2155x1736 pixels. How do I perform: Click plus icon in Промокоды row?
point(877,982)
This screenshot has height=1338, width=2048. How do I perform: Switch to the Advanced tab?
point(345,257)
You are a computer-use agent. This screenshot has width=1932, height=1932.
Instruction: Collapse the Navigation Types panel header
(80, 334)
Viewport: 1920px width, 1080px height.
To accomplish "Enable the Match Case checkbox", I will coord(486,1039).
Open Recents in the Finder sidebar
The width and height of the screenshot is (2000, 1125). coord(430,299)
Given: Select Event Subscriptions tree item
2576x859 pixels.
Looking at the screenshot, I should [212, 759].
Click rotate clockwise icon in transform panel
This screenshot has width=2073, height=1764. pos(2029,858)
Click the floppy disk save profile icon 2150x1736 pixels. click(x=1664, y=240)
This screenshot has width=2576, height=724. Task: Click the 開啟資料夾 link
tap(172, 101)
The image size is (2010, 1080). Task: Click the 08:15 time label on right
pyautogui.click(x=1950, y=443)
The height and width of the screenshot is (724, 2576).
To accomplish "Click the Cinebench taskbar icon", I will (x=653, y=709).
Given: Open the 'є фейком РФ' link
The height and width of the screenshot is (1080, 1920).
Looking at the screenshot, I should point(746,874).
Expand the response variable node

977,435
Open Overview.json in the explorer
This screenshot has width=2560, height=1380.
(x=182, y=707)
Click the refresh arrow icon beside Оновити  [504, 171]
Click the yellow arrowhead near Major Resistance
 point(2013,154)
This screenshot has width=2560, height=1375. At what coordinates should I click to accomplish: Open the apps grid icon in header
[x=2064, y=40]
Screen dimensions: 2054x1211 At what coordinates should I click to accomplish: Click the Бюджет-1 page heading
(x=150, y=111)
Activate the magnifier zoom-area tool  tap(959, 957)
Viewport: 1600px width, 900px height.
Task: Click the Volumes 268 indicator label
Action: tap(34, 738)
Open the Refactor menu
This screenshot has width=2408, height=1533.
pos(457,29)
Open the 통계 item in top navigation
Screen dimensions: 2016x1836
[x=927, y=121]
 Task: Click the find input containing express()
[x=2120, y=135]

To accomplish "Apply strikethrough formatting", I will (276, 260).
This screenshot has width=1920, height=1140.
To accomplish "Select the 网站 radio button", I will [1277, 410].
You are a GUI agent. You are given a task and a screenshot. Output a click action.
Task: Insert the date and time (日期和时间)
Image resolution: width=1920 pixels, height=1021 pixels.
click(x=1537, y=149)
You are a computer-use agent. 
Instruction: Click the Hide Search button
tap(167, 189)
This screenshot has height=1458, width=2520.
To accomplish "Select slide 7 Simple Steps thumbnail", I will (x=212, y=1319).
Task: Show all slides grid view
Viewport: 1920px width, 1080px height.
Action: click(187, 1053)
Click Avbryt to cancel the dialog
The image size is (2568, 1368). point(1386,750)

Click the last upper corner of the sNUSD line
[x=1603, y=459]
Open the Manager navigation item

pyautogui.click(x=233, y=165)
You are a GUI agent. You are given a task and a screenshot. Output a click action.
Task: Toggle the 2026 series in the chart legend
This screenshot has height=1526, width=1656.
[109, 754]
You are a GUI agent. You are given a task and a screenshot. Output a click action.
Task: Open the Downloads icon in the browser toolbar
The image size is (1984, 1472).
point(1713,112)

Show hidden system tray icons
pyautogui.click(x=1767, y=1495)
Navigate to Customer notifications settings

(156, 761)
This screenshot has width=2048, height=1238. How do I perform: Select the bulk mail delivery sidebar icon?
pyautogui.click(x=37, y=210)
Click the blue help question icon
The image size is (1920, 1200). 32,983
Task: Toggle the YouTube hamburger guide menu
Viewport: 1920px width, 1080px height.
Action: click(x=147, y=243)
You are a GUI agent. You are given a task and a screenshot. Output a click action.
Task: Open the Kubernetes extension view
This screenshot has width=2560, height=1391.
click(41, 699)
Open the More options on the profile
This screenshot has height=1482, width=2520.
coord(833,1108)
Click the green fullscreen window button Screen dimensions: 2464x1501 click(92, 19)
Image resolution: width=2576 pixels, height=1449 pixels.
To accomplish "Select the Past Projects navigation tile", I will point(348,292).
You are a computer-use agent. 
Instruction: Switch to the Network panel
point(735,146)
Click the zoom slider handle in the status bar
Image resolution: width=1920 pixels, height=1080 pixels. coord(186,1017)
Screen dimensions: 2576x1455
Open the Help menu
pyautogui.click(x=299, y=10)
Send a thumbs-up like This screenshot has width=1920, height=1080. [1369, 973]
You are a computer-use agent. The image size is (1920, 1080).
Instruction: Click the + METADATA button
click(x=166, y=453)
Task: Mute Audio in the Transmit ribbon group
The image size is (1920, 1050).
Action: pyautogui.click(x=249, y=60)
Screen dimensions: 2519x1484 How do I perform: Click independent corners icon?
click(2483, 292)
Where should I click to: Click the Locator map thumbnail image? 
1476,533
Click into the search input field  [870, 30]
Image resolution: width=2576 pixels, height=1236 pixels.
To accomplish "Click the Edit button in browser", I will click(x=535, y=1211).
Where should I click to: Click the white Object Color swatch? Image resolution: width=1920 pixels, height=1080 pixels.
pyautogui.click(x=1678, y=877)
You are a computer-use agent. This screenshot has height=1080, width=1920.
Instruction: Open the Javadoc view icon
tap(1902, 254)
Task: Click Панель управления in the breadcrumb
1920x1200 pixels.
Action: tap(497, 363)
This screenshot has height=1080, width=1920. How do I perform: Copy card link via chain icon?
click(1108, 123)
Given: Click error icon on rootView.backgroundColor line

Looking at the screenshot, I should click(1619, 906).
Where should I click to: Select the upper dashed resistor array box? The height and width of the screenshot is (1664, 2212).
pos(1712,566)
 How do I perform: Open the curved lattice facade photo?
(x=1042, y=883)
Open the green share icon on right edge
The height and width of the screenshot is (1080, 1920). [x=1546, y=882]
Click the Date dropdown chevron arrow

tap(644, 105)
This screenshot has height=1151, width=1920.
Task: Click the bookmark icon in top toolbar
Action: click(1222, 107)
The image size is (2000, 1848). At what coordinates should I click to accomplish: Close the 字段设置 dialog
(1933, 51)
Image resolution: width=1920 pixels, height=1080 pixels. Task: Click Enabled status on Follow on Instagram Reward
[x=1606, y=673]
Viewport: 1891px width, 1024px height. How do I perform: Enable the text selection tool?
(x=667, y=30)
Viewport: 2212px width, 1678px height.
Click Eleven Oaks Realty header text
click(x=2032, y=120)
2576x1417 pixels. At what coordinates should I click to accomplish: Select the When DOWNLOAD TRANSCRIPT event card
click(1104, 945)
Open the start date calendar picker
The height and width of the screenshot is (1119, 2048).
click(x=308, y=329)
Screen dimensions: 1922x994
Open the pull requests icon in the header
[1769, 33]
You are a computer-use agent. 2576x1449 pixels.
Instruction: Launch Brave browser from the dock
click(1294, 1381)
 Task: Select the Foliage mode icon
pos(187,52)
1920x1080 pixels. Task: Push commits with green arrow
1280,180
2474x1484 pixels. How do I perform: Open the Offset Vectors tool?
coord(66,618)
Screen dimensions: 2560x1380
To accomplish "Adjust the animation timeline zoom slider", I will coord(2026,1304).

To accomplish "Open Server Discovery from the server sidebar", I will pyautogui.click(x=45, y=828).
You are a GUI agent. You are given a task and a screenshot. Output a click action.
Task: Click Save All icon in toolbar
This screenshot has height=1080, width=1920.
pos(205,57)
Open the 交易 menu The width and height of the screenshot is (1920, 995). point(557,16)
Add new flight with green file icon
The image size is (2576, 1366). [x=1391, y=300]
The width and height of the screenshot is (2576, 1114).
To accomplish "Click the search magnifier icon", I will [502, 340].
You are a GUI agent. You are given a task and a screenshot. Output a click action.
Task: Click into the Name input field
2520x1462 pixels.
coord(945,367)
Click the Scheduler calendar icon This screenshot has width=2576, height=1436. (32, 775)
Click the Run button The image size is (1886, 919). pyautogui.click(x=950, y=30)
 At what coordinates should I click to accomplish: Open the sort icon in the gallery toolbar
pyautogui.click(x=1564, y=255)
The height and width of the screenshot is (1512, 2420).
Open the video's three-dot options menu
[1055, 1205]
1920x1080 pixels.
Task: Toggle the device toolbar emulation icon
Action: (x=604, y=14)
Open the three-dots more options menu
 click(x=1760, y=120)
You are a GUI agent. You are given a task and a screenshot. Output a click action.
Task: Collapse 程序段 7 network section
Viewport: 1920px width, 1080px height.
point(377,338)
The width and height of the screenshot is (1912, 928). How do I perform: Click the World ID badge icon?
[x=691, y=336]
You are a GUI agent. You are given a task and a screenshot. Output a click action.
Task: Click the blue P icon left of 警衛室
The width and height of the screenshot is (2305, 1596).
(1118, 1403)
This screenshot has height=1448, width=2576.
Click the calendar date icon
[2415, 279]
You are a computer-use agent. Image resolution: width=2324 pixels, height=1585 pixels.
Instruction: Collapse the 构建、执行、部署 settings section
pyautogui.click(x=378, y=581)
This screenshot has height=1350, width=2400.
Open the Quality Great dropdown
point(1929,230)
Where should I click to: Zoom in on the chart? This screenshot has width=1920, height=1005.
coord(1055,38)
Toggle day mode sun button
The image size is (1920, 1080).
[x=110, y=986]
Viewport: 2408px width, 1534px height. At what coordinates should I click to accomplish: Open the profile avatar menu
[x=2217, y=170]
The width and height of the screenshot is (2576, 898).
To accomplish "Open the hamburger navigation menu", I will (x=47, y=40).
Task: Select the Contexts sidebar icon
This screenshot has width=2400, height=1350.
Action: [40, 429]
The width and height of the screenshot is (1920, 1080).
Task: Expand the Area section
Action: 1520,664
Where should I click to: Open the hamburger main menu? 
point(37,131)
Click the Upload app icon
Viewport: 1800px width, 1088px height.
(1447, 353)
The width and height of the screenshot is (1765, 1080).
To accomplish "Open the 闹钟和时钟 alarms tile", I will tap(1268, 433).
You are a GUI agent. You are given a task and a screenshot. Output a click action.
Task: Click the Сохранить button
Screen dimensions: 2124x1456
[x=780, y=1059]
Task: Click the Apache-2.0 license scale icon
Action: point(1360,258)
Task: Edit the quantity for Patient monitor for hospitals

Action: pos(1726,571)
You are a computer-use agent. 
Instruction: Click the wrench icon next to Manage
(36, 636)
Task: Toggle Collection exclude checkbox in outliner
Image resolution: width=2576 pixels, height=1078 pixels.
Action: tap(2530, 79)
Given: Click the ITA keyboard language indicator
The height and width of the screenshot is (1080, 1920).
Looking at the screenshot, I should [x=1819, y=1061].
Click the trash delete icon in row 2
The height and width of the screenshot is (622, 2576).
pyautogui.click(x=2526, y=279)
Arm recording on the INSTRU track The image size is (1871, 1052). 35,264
☆ ☆ ☆
ASSIGNMENT:
Where a line in the material above holds "tile", copy that line.

OUTPUT OF THE TASK:
To accomplish "Select the Past Projects navigation tile", I will point(348,292).
To accomplish "Open the 闹钟和时钟 alarms tile", I will tap(1268, 433).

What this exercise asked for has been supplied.